CLARIN and DARIAH Joint Workshop on Research Infrastructures, DH Masters and Industry
As a joint initiative of DARIAH and CLARIN, the ‘Digital Humanities and Industries: Identifying Employment Niches’ workshop was organised as part of the DARIAH Annual Conference in Budapest on 6 June. The aim of the event was to bridge the gap between the DH Master’s programmes and the needs of future employers in the ever-evolving digital landscape. More than 30 DH programme directors and representatives shared their insights on the topic through remote interviews and onsite discussions. The outcomes of the workshop will be captured in a white paper, which will be opened up for feedback later this year. You can access the presentation and a digital booklet showcasing DH programme profiles on Zenodo.

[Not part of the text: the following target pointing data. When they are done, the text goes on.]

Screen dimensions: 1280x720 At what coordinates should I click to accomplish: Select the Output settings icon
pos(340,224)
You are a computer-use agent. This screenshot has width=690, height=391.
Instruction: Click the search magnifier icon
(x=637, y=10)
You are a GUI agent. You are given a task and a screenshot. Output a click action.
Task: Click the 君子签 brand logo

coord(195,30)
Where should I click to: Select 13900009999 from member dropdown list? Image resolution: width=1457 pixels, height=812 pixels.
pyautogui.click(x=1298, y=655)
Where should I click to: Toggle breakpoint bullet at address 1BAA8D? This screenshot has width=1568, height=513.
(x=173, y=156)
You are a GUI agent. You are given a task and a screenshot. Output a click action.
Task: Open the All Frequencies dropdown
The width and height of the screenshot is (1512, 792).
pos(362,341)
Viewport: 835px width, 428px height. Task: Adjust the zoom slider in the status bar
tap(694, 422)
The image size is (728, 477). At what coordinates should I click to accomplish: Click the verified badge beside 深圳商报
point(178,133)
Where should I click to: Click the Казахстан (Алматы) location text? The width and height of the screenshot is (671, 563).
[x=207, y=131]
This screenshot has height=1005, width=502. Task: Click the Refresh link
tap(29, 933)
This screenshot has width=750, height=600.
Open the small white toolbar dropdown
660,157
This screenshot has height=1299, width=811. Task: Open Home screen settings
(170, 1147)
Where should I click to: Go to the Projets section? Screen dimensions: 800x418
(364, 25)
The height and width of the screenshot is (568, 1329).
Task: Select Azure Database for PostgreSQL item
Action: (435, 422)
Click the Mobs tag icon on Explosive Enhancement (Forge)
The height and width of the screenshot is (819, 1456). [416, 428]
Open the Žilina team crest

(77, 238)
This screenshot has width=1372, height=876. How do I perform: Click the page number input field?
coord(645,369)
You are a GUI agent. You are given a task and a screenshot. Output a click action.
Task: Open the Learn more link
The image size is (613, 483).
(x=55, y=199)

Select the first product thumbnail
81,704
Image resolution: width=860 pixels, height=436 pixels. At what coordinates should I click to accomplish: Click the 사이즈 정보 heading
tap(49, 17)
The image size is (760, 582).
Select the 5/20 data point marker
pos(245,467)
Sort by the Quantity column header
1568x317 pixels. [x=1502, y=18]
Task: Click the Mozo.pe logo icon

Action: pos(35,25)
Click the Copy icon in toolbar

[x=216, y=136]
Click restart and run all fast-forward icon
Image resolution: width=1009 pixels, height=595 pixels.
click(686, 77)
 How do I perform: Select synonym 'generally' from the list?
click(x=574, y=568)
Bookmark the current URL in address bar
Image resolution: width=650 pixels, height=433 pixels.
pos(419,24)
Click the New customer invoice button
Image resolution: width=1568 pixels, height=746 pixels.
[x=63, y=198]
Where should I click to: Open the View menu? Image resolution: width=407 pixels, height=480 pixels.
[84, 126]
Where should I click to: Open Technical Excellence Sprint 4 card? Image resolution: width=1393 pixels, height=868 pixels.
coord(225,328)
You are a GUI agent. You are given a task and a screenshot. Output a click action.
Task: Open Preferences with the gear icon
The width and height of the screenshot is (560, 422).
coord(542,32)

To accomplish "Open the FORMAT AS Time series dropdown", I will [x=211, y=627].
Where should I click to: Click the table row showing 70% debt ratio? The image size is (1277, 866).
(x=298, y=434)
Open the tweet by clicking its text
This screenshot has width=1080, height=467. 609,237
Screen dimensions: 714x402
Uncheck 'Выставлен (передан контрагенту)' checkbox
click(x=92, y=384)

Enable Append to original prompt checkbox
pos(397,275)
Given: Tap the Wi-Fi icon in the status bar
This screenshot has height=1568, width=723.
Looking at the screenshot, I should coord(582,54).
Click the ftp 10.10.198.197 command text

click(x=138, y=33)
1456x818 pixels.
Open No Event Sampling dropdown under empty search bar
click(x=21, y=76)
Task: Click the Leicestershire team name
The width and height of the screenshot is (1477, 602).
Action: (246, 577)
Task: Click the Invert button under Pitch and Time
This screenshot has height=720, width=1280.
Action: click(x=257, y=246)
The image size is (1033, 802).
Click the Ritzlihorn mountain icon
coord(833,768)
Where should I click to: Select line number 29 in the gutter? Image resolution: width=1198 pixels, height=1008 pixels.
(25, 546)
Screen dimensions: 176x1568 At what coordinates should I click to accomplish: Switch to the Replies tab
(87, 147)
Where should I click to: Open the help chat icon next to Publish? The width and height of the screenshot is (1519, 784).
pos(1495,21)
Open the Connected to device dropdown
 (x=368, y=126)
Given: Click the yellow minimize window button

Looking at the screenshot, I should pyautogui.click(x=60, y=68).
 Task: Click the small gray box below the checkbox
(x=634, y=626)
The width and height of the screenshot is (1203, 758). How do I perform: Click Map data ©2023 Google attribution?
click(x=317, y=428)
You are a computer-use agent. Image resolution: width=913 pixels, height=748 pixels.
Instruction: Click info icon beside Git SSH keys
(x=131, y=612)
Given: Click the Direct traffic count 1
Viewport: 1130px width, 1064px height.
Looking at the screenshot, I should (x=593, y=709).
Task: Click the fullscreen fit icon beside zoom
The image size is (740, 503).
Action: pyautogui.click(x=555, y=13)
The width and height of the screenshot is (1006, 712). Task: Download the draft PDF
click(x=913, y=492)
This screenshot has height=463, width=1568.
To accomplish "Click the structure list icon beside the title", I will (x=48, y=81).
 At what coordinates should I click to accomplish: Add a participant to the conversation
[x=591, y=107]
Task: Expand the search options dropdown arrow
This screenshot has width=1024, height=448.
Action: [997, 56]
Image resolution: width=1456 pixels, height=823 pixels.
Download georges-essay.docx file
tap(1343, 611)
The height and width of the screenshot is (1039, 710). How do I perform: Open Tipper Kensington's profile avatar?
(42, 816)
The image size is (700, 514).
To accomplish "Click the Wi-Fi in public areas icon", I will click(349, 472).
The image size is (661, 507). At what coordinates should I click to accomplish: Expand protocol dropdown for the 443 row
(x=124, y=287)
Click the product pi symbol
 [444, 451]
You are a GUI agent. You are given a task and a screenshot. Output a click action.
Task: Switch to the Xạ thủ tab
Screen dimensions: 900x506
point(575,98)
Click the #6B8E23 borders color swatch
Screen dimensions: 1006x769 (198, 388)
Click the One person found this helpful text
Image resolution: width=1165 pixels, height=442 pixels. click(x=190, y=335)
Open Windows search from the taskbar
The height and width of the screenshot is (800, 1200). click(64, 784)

Meet CLARIN Ambassador Eva Soroli
The CLARIN Ambassadors Programme encourages participation in CLARIN ERIC in disciplines and communities that are not yet fully integrated in CLARIN. Ambassador Eva Soroli is Associate Professor of Psycholinguistics at the University of Lille, and lead of the Language Re-appropriation team of the CNRS (National Centre of Scientific Research) STL lab. Trained in linguistics, cognitive science and psycholinguistics, she was awarded her PhD at the University of Paris 8. She is interested in the relationship between language and thought in typical and atypical populations. Her current projects involve experimental and corpus investigations from a cross-linguistic perspective combining offline and online data in several research domains: bilingualism, L1/L2 acquisition, language assessment, aphasia speech, language and cognitive processing.
EVENTS & CALLS
Corpus Linguistics 2023 (CL2023)
3 - 6 July 2023, Lancaster, UK
The international Corpus Linguistics conference (CL2023) will focus on the topics of Corpus methodology, theoretical corpus linguistics, lexis and lexicon and applications of corpus linguistics, register variation, sociolinguistics, pragmatics, language variation and applied linguistics. Although CL2023 is an in-person event, it will be possible to follow the conference online for free.
Joint Conference on Research on Text Analytics
4 July 2023, Mannheim, Germany
Within the German National Research Data Infrastructure (NFDI), text data is an important source for analysis, for example in the consortia that deal with humanities research (Text+) and Business, Economic and Related Data (BERD@NFDI). Although both consortia address different communities and research questions, there is overlap in methods, including machine learning, aspects of language models and other natural language processing techniques. The conference seeks to present the different application areas and identify possible synergies when looking at similar methods.
CLARIN-CH Event: ‘Management of Sensitive and Personal Data: Ethical & Legal Aspects for Linguistic Data in Switzerland’
29 September 2023, virtual event
When it comes to Open Research Data, the management of sensitive and personal data as well as dealing with ethical and legal aspects for linguistic data can be challenging. In an effort to address this, the CLARIN-CH consortium, in partnership with national research infrastructures such as SWISSUbase/LaRS and LiRI, will launch the CLARIN-CH working group (WG) ‘Management of Sensitive and Personal Data: Ethical & Legal Aspects for Linguistic Data in Switzerland’. This kick-off event for the WG will focus on data collection, protection and preservation and their associated procedures, with respect to different types of linguistic data, such as multimodal, historical and experimental data, data from social media, and data from different age groups.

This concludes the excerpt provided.